Data excerpts
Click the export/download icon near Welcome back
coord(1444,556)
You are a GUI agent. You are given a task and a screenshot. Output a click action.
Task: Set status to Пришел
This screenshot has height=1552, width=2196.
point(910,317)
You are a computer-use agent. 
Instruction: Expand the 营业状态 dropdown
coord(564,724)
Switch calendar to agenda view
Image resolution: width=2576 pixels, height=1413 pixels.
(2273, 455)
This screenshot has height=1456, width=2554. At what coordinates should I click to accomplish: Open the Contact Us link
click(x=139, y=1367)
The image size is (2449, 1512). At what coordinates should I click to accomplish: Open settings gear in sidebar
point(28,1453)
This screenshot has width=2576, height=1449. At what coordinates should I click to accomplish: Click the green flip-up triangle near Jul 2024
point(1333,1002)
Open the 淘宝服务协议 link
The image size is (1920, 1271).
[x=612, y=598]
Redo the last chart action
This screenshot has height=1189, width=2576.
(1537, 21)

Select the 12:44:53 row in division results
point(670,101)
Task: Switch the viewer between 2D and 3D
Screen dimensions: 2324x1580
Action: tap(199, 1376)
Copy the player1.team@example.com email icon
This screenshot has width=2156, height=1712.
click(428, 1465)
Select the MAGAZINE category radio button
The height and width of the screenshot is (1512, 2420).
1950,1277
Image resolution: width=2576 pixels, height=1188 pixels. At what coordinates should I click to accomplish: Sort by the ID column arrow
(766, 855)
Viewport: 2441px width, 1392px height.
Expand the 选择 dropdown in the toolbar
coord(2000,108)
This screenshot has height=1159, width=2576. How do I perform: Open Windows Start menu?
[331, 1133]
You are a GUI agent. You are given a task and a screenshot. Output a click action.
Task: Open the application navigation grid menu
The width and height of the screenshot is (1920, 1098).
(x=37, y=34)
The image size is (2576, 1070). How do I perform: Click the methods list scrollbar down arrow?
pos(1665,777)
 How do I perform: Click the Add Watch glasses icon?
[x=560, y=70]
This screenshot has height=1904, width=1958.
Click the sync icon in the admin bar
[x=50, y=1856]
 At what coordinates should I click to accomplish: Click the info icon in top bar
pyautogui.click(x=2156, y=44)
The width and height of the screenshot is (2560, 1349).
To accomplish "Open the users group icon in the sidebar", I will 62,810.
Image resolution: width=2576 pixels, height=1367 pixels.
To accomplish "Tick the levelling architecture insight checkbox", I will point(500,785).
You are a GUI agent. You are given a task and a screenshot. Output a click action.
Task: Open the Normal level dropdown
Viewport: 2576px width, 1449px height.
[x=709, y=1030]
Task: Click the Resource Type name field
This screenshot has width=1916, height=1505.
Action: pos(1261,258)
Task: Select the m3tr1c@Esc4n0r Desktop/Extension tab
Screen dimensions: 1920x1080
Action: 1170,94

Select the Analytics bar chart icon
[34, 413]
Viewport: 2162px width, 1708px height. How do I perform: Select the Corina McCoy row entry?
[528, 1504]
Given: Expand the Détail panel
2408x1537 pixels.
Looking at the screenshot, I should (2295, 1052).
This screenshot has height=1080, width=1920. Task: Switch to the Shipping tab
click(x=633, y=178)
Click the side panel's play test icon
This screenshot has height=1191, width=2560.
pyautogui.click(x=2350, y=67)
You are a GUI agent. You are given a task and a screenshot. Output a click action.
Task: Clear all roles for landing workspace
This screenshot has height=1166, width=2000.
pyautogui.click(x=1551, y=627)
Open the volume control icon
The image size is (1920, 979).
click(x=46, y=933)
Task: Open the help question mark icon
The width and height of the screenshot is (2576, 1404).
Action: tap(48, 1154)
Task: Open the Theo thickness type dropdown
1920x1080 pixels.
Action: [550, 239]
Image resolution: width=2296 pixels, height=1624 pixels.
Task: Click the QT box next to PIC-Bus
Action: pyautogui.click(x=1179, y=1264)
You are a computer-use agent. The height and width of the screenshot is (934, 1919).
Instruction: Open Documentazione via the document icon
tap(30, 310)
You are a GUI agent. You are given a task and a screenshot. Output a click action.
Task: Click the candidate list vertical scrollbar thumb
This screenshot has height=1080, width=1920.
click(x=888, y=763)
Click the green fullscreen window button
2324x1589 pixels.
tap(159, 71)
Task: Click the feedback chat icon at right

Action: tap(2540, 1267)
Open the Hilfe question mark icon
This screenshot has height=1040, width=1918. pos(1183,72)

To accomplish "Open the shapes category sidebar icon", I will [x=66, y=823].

Try it:
Filter the data above by the word "computer" and copy every line that matches.

Answer for the task:
You are a computer-use agent. 
You are a computer-use agent. The height and width of the screenshot is (934, 1919).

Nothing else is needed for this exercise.